In the spiritual life, the opposite of clinging is detachment. This word is often interpreted to mean emotional indifference or aloofness. We may experience this kind of detachment when trying to cope with negative emotions. However this is not the kind of detachment I am referring to. There is another kind of detachment I have noticed, especially in the lives of the mystics. Rather than shunning emotions, they simply refuse to cling to them.
Let me attempt to define this second kind of detachment:
Detachment is the ability of a person to observe, without judgement, their life circumstances, thoughts, relationships, and emotions.

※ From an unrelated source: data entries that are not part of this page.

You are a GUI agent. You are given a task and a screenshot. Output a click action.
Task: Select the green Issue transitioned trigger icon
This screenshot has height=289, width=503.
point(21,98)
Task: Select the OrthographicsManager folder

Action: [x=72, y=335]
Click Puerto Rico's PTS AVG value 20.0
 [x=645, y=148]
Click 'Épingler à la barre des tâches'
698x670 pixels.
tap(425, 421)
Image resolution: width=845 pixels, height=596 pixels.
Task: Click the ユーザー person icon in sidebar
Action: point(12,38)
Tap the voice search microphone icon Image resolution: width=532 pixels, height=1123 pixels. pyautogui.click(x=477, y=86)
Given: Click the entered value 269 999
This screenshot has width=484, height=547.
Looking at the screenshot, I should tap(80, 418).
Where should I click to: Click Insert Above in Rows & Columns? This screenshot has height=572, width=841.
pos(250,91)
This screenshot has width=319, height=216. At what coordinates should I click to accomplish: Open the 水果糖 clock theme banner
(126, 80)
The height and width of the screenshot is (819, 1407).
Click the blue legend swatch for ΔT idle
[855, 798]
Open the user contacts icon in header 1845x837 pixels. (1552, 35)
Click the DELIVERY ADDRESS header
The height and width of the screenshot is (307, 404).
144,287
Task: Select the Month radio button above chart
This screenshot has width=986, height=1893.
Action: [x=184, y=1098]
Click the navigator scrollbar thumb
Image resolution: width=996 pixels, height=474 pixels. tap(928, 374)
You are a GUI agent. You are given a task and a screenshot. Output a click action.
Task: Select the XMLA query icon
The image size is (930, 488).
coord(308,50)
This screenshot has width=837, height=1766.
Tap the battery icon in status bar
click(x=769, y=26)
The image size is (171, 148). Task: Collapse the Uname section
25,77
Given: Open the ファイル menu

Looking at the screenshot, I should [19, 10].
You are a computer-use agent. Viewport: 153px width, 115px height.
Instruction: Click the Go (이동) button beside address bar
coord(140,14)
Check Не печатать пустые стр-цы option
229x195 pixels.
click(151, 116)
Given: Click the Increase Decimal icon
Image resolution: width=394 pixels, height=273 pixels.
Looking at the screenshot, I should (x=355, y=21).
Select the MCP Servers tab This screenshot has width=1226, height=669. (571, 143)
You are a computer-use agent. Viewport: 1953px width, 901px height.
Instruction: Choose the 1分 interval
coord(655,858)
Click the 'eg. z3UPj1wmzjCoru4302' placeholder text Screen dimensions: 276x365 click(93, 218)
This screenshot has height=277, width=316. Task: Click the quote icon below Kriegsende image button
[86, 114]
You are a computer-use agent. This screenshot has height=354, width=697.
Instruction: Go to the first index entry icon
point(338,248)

Admittedly this seems to be describing some strange out-of-body experience. Actually it is! But the act of observing ourselves causes us to realize this:
We are not our emotions.
This means that, for the everyday ups and downs we experience, we can choose not to identify with them. This is the difference between saying “I am a failure” and “I have failed.” Even if the former statement dominate my thoughts, I do not have to believe it or cling to it. I can let it go. To paraphrase late Jesuit priest and writer Anthony De Mello, this is how we can experience the paradox of being anxious but not troubled.
We tend to focus on detaching ourselves from negative emotions but it is equally important to detach from the positive ones. Many of our painful experiences come from the false expectation that we can cling to the good times. We focus so much on trying to make them last that we forget to enjoy life and live in the moment when things are going our way.
When we understand that the good times come and go just as the bad ones do, then, as De Mello writes, “you are perfectly willing to go on with your life as it passes through you and disappears.” This is the source of deep and lasting joy.
So, rejoice because:
You are not your successes.
You are not your failures.
You are not your anxiety.
You are not your depression.
You are not your grades.
You are not your job description.
You are not the size of your paycheck.
You are not your car.
You are not your house.
You are not your…….you get the picture.
In closing, here are a few important things to remember:
- While this practice can greatly assist and empower people dealing with mental illness or severe emotional difficulties, it is important to know that this is no substitute for professional mental health services.
- It is one thing to understand something intellectually and quite another to truly understand it in the heart. I once heard it said that the longest distance is from the head to the heart. I believe the road to get there is intentional repetition. Start observing yourself today. Practice everyday. Do it when you don’t feel like it. Do it when you think it stupid or a waste of time. Don’t beat yourself up when you forget. Do it when you remember.
Simply observe. This is the secret to living a detached life.